To start with, shoot anything and everything. It doesn’t matter if you shoot in full auto or semi-manual or whatever mode, just get used to your camera. When I started, I took my camera with me everywhere and shot anything that was even semi-interesting. Once you get used to your camera and you have shot many different subjects, you can begin to focus on what you really enjoy, whether is be food, people, graffiti or abstract photography.
In the beginning it is all about trial and error. Learning what works and what doesn’t. Use the exposure guidelines outlined below, but don’t get angry if you can’t remember or understand it at first, eventually, as you shoot more, you will begin to understand, and eventually it will become second nature.
To start out with you don’t need to buy the most expensive gear you can find. For Canon, I recommend getting either a Rebel T5 or 50D, 60D or 70D (depending on your budget) any of which should be the kit version along with a 50mm, 1.8 lens. The 50mm is referred to as a prime lens, which means that it does not zoom, but they are wonderful and practical in so many different scenarios. You could even, if you wanted buy just the body of the camera and the 50mm lens, but the zoom is great to have in some scenic and other types of photography.
If you are ever going to post process your images, which, by the way, is definitely okay to do and is in no way ‘cheating’, you should be shooting in RAW not JPEG or any other image source. RAW allows for the most post-processing with the least compromisation of the image. If you really want JPEG files of the originals you can set your camera to save both, but you will need to make sure that you have enough and large memory cards to store the information.
While we are talking about memory cards, there is a big difference between generic and name brand memory cards. The speed is not just a matter for videographers either, photographers shooting in RAW often use more memory than video. This means that the best option is to buy a name brand memory card that has a high memory speed, for instance SanDisk Ultra or SanDisk Extreme Pro.
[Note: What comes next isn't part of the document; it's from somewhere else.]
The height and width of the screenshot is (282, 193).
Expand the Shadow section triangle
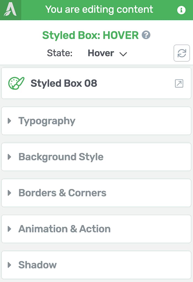[10, 265]
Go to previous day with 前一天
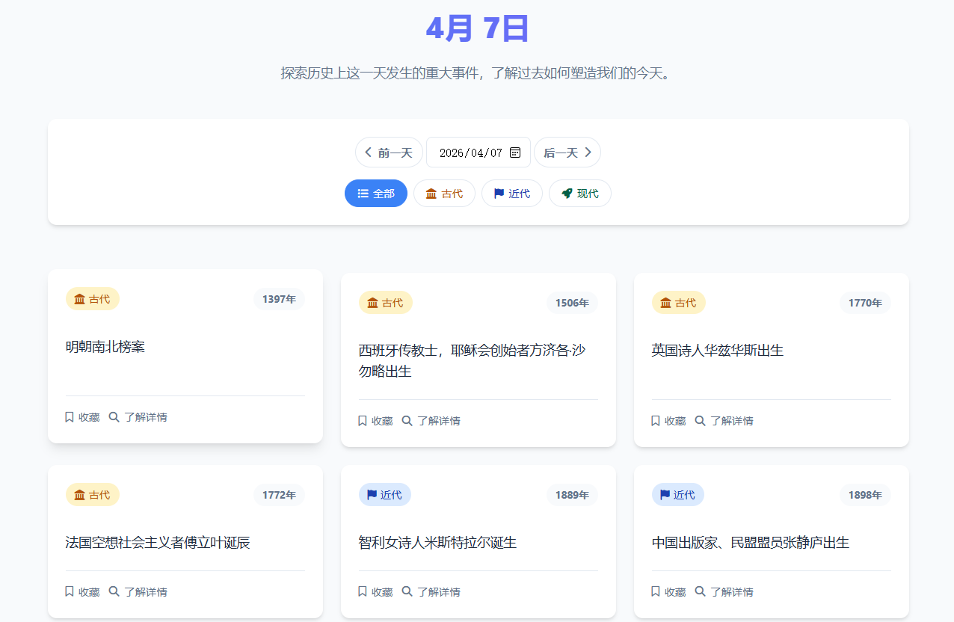Image resolution: width=954 pixels, height=622 pixels. (389, 153)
And now the fun stuff! Learning manual controls! There are three main settings that factor into manual exposure, these are aperture, shutter speed and ISO. Below is an image that displays visually what each setting does, but I will explain in more depth as well.
Aperture is the size of the inside of the camera lens, which when large lets in a lot of light and focuses on a large depth of field, while when small only lets in a little amount of light and focuses on a very short depth of field. Lower aperture is great for portraits when you are close to your subject and want to blur out the background while having a sharp focus on the subject itself. Higher aperture is great for landscape photography when you are far away from your subject, but you want the whole thing in focus.
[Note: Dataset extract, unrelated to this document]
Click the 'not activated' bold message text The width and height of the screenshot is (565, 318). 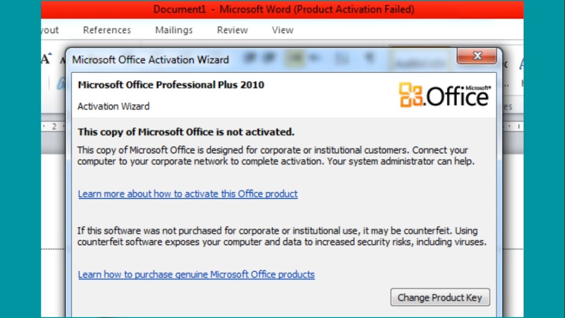point(186,132)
Shutter speed is how fast the shutter closes once the shutter has been released, the slower it closes the more movement it will capture, while a fast closure will still anything moving. You would want a low shutter speed to do light painting or to capture waterfalls without completely freezing their movement. On the other hand, a high shutter speed would be very useful when it comes to capturing a hummingbird or a sporting event, so that it freezes the subject without motion blur.
ISO is the level of sensitivity to light the meter inside your camera is. The lower the setting, the less sensitive the meter, while a high ISO setting leads to a more sensitive meter. Both high and low can be used in dark and light situations depending on what you are trying to capture, but generally the darker a room, the higher you want your ISO, while a bright room would need a low ISO. You would want a low ISO for taking photos outdoors on really sunny days or if you are indoors and you are taking photos of a bright subject, for instance something in a light box. While you would want a high ISO for indoor, low light photography, like most wedding receptions, or for light painting. High ISO often leads to noise in photos, noise is graininess, like when you look at old photographs. Lower ISO produces a much smoother image.
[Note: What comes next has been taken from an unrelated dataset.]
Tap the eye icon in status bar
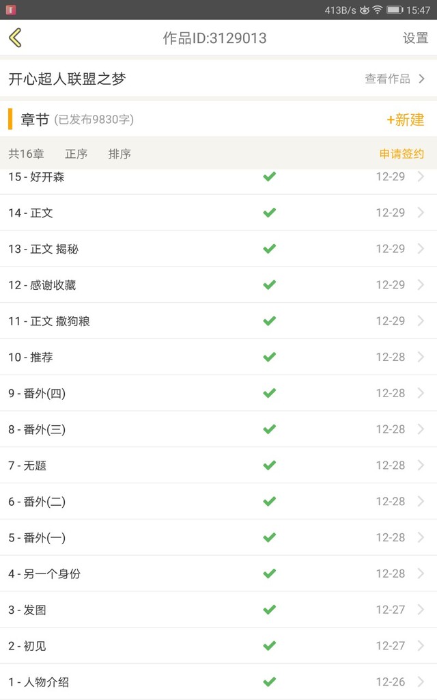 364,10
Once you understand the basics of each component, you will need to learn how they work together. Something that I brought up a few times was light painting, which would need a very slow shutter speed to ensure that all of the movement is exposed to the shutter and a very high ISO so that the light can be seen by the sensor, the aperture would then be set to compensate for the distance between the camera and the subject. In contrast, to photograph a close-up of flowers, you would want a higher shutter speed which would compensate for any movement from the wind, while a low ISO would be needed because of the amount of sun outdoors, and a low aperture would be used to blur out the background so the focus is just on the flower.